(8) Efficacy of Biological Therapies and Small Molecules in Patients with Refractory Ulcerative Proctitis
Författare/Medförfattare
Serta Kilincalp, Georgios Mavroudis, Nicolaos Papachrysos
Affiliates
Kilincalp S1,2, Mavroudis G1,2, Papachrysos N 1,21 Department of Molecular and Clinical Medicine, Institute of Medicine, University of Gothenburg, Gothenburg Sweden2 Division of Gastroenterology, Department of Medicine, Geriatrics and Emergencies, Sahlgrenska University Hospital/Östra, Västra Götaland County, Gothenburg, Sweden
Abstract
Background: Ulcerative proctitis (UP) is often associated with disabling symptom. Most patients with UP can effectively be treated with conventional therapy. However, some patients, referred to as refractory UP, require advanced therapies (biological agents and small molecules). Evidence regarding the treatment of refractory UP with advanced treatment is scarce due to the systematic exclusion of UP patients from randomized controlled trials.

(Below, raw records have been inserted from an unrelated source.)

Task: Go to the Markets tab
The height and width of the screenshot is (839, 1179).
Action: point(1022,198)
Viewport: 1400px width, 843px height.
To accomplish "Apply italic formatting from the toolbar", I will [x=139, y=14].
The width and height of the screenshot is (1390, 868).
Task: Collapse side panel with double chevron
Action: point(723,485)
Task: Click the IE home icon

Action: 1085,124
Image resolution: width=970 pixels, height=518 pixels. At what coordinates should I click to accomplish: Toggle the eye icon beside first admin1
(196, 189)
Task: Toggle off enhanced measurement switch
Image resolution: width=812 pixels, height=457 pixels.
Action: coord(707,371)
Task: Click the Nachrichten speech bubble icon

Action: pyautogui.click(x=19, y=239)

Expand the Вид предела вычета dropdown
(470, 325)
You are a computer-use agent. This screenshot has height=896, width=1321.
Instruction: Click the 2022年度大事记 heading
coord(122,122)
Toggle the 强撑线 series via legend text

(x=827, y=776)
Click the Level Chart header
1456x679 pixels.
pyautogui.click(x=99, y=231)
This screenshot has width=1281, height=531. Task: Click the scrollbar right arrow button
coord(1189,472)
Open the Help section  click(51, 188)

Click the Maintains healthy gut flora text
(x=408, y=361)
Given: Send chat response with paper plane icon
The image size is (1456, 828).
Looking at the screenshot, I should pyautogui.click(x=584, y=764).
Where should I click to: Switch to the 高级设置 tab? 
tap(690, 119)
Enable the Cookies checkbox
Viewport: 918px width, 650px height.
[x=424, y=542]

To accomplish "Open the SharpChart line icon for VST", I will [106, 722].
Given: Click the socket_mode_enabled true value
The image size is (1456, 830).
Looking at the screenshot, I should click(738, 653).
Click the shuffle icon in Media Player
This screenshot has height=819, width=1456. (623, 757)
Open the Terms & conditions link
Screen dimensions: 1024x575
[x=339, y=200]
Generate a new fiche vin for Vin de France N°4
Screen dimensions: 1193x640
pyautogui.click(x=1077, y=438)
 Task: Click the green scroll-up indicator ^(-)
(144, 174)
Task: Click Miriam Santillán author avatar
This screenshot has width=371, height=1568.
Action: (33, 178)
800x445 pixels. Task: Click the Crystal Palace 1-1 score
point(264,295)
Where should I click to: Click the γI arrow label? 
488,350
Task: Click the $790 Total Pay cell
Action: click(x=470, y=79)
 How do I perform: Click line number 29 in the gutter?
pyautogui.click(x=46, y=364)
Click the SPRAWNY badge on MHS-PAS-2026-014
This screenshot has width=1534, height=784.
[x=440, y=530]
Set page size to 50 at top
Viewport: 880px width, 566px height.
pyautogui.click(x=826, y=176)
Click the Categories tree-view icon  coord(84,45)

Aim: This study aimed to evaluate the effectiveness of first- and further-line biologics and small-molecule Janus kinase (JAK) inhibitors in refractory UP.
Methods: This is a retrospective cohort study of patients with UP at our referral center between September 2015 and June 2022. The study included adult patients with UP refractory to conventional treatment with a Mayo endoscopic subscore (MES) of ≥ 2 at inclusion before initiating advanced therapy and with a follow-up period of at least 24 weeks. The primary endpoint was corticosteroid-free clinical remission (CSFR) at the last follow-up visit, defined as partial Mayo Score (PMS) ≤2, with rectal bleeding subscore of 0 and no use of any corticosteroids within 90 days before the assessment timepoint. Secondary outcomes included biochemical remission (fecal calprotectin ≤250 μg/g), combined corticosteroid-free clinical and biochemical remission, endoscopic remission (MES of 0), and discontinuation rate.
Results: 23 patients were included. The median follow-up duration was 33 months. In total, patients underwent 44 courses of advanced therapy for UP (14 infliximab, 16 adalimumab, 4 golimumab, 4 vedolizumab, 1 ustekinumab, 5 tofacitinib). 47.8% (11/23) of the patients received second-line treatment, 30.4% (2/23) 3rd-line, 9% (2/23) 4th-line, and 4.3% (1/23) 5th-line treatment (Table 1, Figure 1). 87% (20/23) of patients achieved CSFR. 78% (18/23) were in biochemical remission, 78% (18/23) were in combined clinical and biochemical remission, and 13% (8/13) were in endoscopic remission (Figure 2). The most common reason for treatment discontinuation was non-response, followed by side effects (table 1). By the end of the follow up period, 12 (52%) patients were on advanced therapies.
Conclusion: Our findings indicate that advanced therapies are efficacious and safe in patients with refractory UP.